>>>

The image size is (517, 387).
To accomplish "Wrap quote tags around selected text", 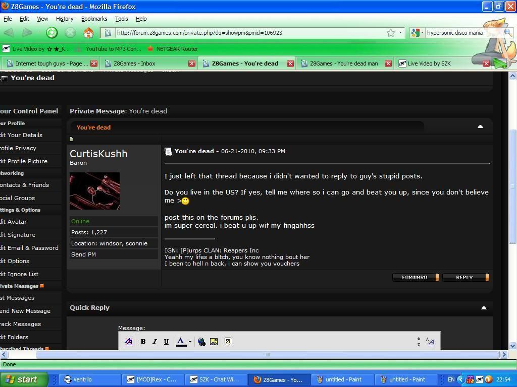I will 228,342.
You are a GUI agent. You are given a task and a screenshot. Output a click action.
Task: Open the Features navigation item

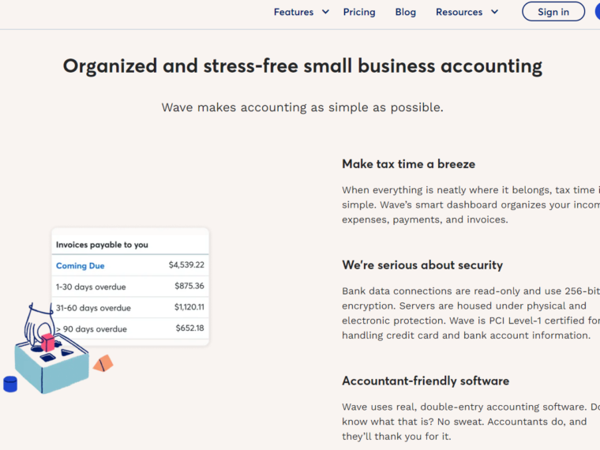pos(294,12)
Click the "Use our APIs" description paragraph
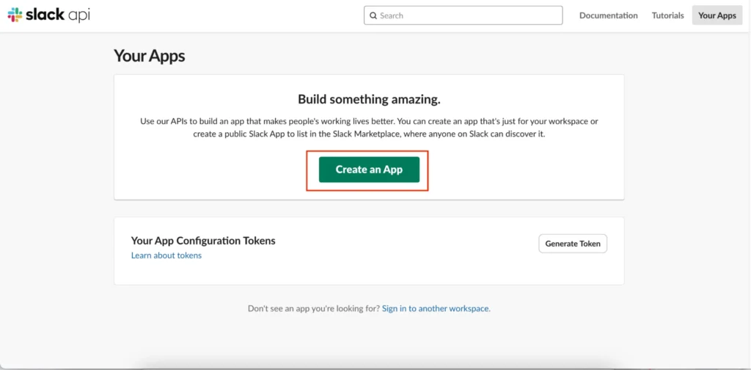The height and width of the screenshot is (370, 751). tap(369, 128)
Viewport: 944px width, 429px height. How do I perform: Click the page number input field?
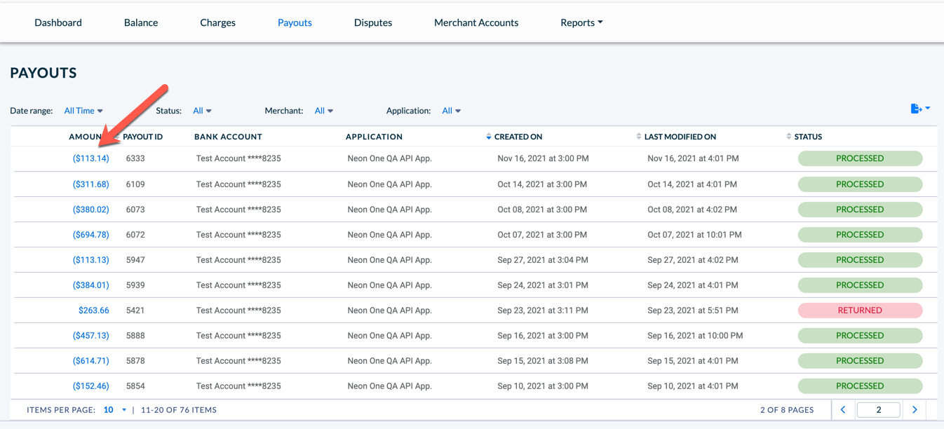click(878, 409)
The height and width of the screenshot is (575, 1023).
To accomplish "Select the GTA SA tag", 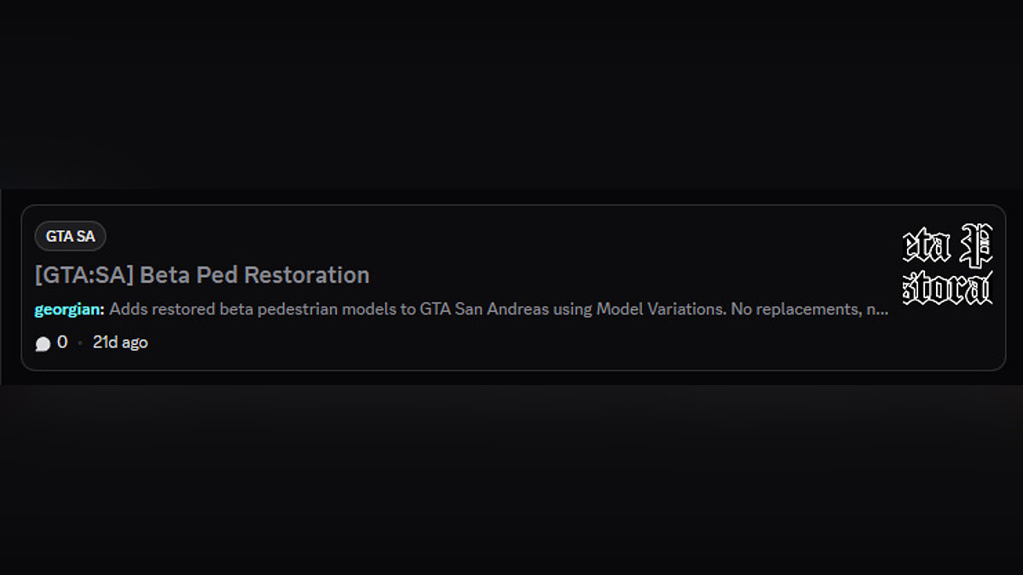I will point(70,237).
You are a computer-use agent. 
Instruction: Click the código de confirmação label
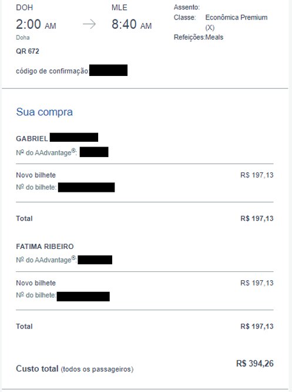click(x=52, y=71)
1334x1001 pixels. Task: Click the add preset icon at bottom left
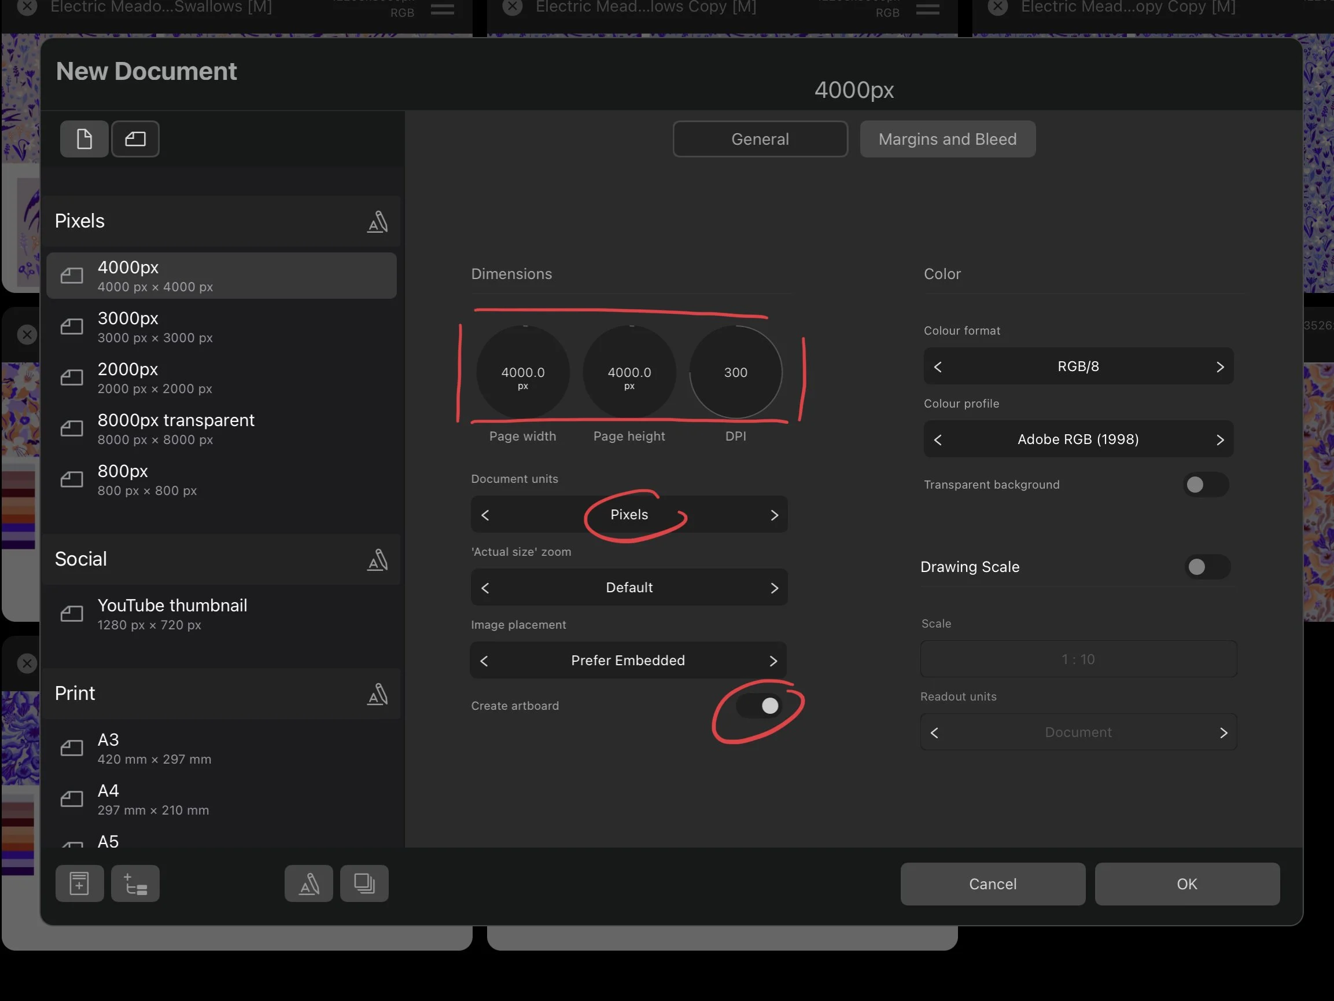click(80, 883)
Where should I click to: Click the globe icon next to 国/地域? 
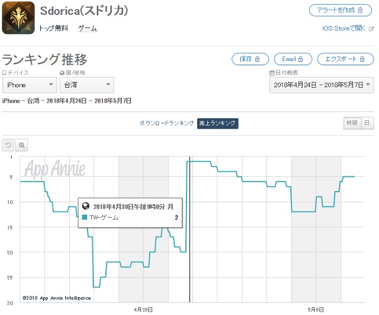[x=62, y=73]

<<<

• _ZU ERLEDIGENDE AUFGABE_:
Schreibe aus den Datensätzen oben die Zeilen wortgetreu nieder, beginnend mit der Zeile, die „You are a GUI“ enthält, bis einschließlich der Zeile mit „The height and width of the screenshot is (370, 751).“. Die Bilder lässt du dabei weg.

• _RICHTIGE ANTWORT_:
You are a GUI agent. You are given a task and a screenshot. Output a click action.
Task: Open the Features navigation item

pos(294,12)
Click the "Use our APIs" description paragraph
The height and width of the screenshot is (370, 751). tap(369, 128)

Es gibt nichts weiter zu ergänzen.